- MATERIAL PROVIDED:
= = = = =

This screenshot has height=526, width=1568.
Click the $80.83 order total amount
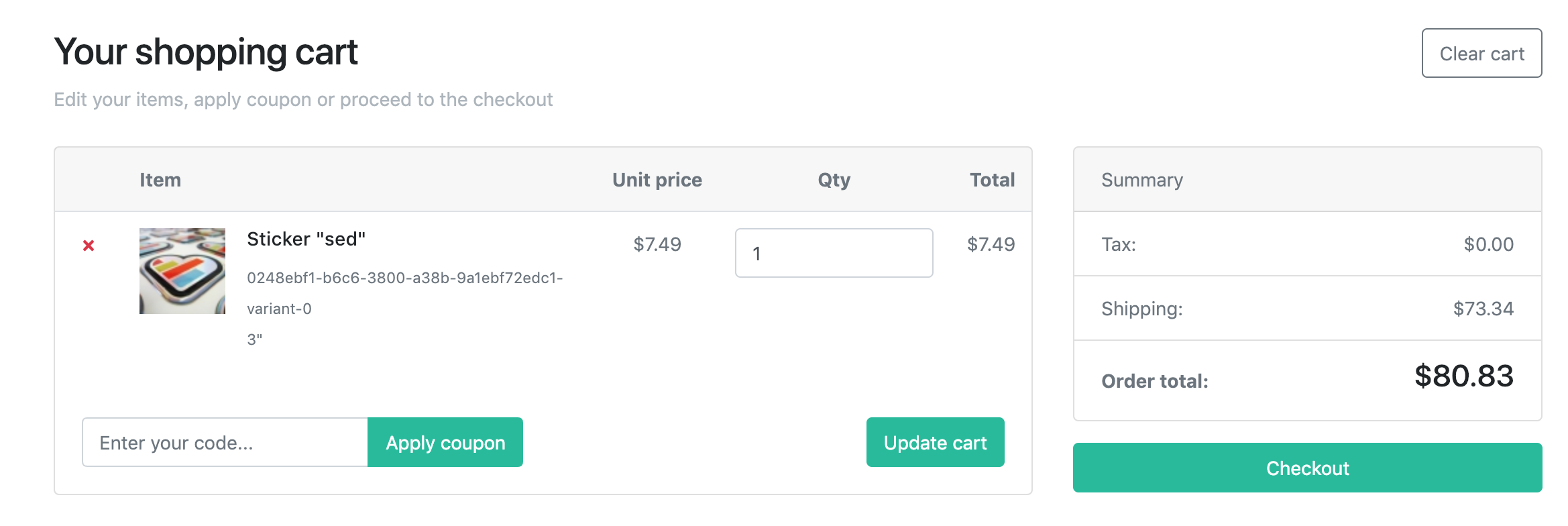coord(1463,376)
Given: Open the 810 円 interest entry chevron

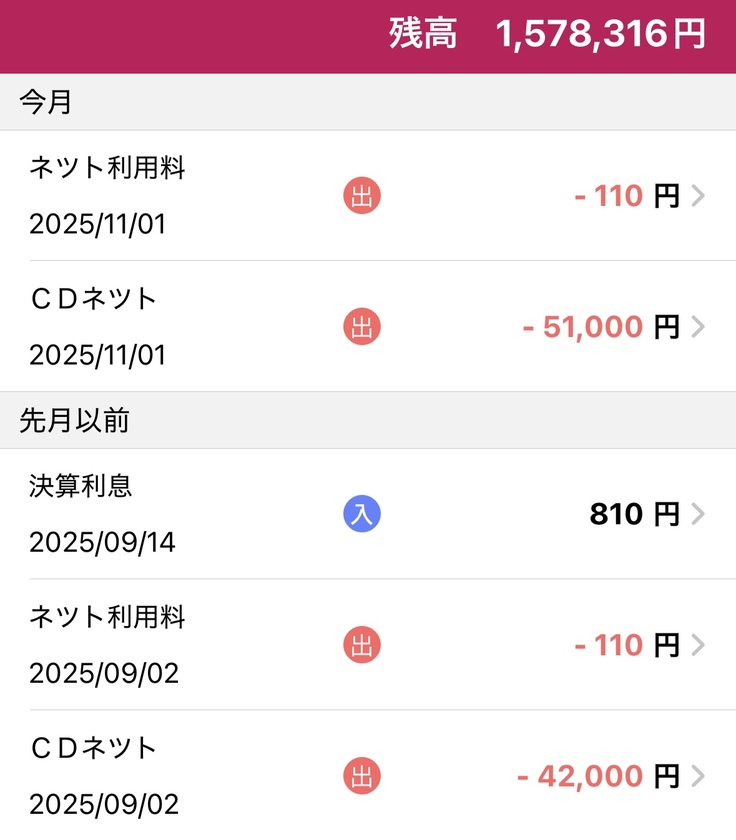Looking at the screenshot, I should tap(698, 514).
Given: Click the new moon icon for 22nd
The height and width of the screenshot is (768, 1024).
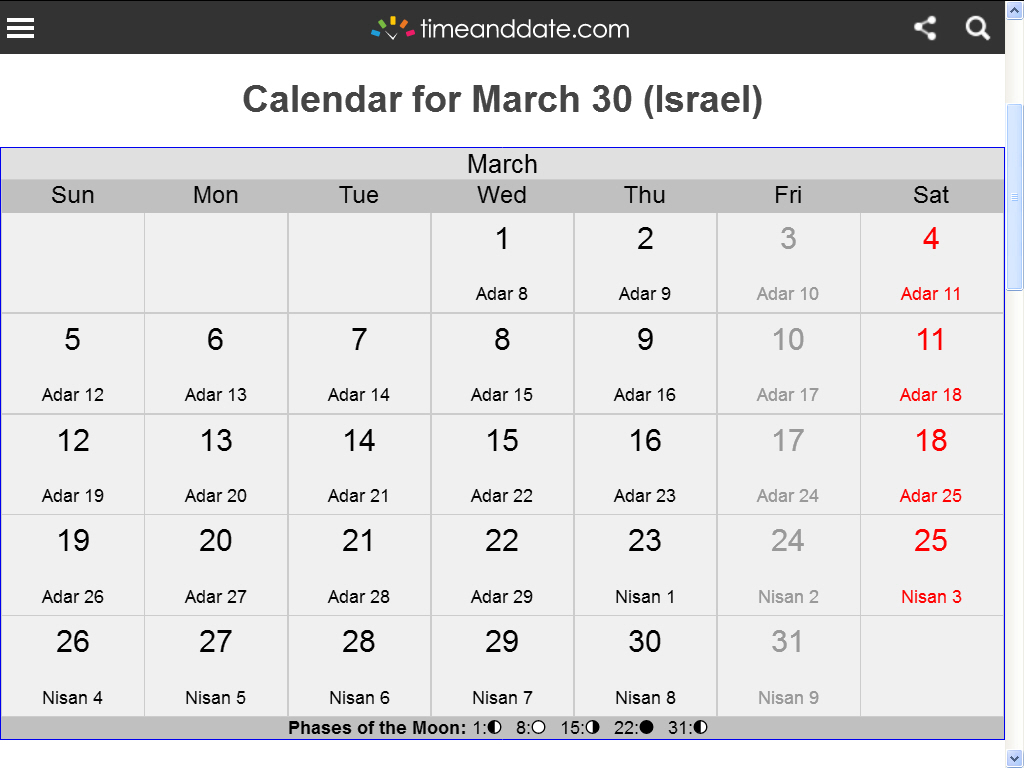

= = = = =

- WHAT YOU NEED TO DO: Make an exact copy of the data above, pictures excluded.

- TASK SOLUTION:
This screenshot has height=526, width=1568.
Click the $80.83 order total amount
coord(1463,376)
Given: Open the 810 円 interest entry chevron

Looking at the screenshot, I should tap(698, 514).
Given: Click the new moon icon for 22nd
The height and width of the screenshot is (768, 1024).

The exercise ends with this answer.